Unfortunately this risk of totalizing ideology has not fallen away even after the horrors of the 20th century unwound into history. The obvious example is ISIS, a religious quasi-theocracy based on simplified, vicious Salafi-jihadist Islam that employs constant terror and violence to maintain itself. But the risk need not be ignored until it risks bloody political revolution. The temptation toward simplistic, totalizing ideologies comes up in much smaller, far less violent, contexts as well.
In the United States on the flagship campus of Missouri University, student and faculty protesters concerned with perceived racism among the students and inadequate administrative response to it, attempted to monopolize a portion of the campus' public space by keeping out members of the media, calling the result a "safe space". Two journalists (one of whom was a fellow student), attempted to gain access to this area and the protesters in response physically pushed one of them away, and threatened the other with getting "muscle" to similarly remove him.
Last week, other student protesters at Amherst College "issued a list of demands to administrators that includes making them apologize for signs that lament the death of free speech." This fairly remakable development of students protesting free speech and freedom of the press has generated significant comment. In particular, Jonathan Chait, writing for New York magazine has noted:
"P.c. thought substitutes a model of group rights for the liberal model of individual rights. It dismisses liberal arguments for universal rights as a defense of privilege. And since it places the conflict between privileged and oppressed classes at the center of its thinking, it treats political rights as a zero-sum conflict — any defense of political expression from members of privileged classes threatens the rights of the oppressed... If you believe in liberalism, the p.c. left’s rejection of liberal ideals is its defining feature.

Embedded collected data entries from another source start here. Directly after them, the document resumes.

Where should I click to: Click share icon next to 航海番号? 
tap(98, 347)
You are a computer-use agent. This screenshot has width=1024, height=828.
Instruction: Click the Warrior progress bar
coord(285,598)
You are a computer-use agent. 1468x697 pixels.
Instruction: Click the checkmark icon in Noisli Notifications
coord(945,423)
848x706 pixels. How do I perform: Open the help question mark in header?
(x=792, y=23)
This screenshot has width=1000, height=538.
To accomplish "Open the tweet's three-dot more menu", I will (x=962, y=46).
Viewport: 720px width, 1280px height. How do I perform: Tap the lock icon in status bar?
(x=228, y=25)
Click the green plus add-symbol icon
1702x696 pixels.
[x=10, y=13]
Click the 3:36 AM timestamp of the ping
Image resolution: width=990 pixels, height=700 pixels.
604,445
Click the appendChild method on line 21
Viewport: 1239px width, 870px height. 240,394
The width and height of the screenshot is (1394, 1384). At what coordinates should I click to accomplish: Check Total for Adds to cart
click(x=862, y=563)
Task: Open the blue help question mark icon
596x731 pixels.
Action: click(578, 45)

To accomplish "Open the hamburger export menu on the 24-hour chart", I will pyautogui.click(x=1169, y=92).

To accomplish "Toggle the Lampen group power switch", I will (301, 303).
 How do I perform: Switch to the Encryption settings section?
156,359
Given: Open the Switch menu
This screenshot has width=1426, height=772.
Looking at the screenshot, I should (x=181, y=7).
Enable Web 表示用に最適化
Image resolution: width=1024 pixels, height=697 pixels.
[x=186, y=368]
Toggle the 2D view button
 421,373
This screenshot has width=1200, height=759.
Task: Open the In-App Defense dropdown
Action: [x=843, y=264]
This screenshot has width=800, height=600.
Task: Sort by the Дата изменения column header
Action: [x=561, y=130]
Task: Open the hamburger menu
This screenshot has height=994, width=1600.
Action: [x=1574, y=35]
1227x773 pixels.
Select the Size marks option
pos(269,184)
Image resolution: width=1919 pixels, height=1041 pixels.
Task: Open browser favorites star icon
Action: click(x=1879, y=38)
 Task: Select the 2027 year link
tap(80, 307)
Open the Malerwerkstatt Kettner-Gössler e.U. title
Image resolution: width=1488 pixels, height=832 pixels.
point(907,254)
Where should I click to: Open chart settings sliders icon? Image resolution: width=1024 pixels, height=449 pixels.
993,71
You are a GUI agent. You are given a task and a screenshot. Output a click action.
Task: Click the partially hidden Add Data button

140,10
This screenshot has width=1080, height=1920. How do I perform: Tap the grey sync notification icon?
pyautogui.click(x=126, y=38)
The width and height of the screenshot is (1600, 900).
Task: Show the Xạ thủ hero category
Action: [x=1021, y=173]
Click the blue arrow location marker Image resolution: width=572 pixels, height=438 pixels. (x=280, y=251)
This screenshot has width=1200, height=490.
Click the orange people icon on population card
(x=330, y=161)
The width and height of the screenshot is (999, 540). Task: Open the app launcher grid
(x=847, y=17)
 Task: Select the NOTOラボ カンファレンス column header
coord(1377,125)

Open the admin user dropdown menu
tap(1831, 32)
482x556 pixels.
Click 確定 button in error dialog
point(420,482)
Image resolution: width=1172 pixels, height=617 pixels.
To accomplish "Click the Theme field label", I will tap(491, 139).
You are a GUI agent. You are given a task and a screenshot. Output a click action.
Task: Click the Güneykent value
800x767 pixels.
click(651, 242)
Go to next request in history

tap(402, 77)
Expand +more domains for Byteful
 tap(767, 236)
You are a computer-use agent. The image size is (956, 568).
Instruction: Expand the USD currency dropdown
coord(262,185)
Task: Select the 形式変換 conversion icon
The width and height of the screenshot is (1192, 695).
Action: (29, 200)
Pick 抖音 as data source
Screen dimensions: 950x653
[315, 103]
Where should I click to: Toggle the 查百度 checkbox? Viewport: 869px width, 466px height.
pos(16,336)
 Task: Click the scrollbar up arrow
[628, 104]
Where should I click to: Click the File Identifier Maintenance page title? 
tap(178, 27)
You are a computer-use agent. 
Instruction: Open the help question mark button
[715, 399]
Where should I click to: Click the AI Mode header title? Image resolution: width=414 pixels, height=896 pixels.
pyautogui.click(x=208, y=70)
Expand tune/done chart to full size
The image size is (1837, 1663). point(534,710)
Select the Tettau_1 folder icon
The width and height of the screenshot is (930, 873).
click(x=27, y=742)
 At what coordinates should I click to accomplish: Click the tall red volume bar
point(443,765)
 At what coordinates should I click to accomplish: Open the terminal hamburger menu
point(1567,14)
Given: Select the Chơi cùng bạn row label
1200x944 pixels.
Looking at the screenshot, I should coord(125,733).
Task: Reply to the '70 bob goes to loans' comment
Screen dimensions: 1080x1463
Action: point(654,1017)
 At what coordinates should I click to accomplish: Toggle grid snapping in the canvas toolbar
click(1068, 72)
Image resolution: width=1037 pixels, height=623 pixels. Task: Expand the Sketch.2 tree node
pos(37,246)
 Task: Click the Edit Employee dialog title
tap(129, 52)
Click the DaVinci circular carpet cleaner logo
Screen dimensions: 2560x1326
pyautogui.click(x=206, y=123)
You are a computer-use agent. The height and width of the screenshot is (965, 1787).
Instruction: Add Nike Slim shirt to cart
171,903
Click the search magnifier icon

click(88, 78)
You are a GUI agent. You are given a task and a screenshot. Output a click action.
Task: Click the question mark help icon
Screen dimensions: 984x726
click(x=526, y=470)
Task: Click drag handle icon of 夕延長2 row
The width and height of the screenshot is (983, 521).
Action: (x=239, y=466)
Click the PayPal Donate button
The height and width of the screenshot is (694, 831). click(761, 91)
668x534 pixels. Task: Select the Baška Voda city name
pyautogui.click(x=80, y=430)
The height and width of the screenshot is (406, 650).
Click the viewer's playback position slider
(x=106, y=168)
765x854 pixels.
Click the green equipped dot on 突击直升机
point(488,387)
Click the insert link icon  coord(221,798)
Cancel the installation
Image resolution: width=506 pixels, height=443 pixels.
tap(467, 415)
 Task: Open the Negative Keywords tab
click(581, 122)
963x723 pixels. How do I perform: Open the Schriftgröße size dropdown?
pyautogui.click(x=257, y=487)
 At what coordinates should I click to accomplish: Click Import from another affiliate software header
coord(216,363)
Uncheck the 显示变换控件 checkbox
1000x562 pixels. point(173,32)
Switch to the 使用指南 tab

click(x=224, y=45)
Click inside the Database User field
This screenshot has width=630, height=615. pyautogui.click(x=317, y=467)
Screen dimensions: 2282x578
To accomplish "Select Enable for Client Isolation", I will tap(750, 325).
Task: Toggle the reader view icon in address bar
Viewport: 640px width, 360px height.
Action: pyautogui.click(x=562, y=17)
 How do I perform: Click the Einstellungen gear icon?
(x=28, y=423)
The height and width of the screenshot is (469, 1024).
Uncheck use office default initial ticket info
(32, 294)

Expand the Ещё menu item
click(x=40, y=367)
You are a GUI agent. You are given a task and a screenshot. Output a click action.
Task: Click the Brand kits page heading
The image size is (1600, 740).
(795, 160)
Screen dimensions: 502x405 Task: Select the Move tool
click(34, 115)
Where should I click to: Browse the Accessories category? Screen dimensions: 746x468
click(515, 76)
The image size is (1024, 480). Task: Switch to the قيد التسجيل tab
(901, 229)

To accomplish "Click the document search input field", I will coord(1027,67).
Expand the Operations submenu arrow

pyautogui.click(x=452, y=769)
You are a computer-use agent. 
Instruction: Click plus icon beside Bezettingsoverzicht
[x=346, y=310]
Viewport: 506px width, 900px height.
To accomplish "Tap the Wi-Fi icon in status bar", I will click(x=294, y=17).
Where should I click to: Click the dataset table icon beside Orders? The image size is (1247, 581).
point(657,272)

From the liberal standpoint, the liberal respect for individual political rights provides an essential guardrail against abuse. A liberal would predict that illiberal ideologies will inevitably abuse whatever power they obtain. And that prediction has been borne out repeatedly... Its illiberal actions spring inevitably from its illiberal theories."
Obviously, the American Left's increasing obsession with identity politics have not lead us to within an inch of Kristallnacht, this is not written to draw an equivalence. It is highlighting the underlying appeal and force the totalizing ideology of identity politics provides, however. It is a system that invites wallowing in narratives of victimization and oppression that its adherents rely upon to explain virtually everything in the sweep of modern human history, while promising a deceptively simple utopia to its member if only they can overcome the rule of patriarchal/racist/homophobic/transphobic oppressors who keep them down. And so, in Missouri the first inklings of how such an ideology could become violent and oppressive, in the calls for "muscle" to resist journalists, can be seen. It is a rather remarkable moment as it so clearly permits seeing a damaging ideology at the moment of first blossom into the potentially dangerous phase of forceful politicization.
Significant blowback to the movement has already begun however, through mainstream writers such as Chait, and so this blossom will hopefully fail to reach its anthesis.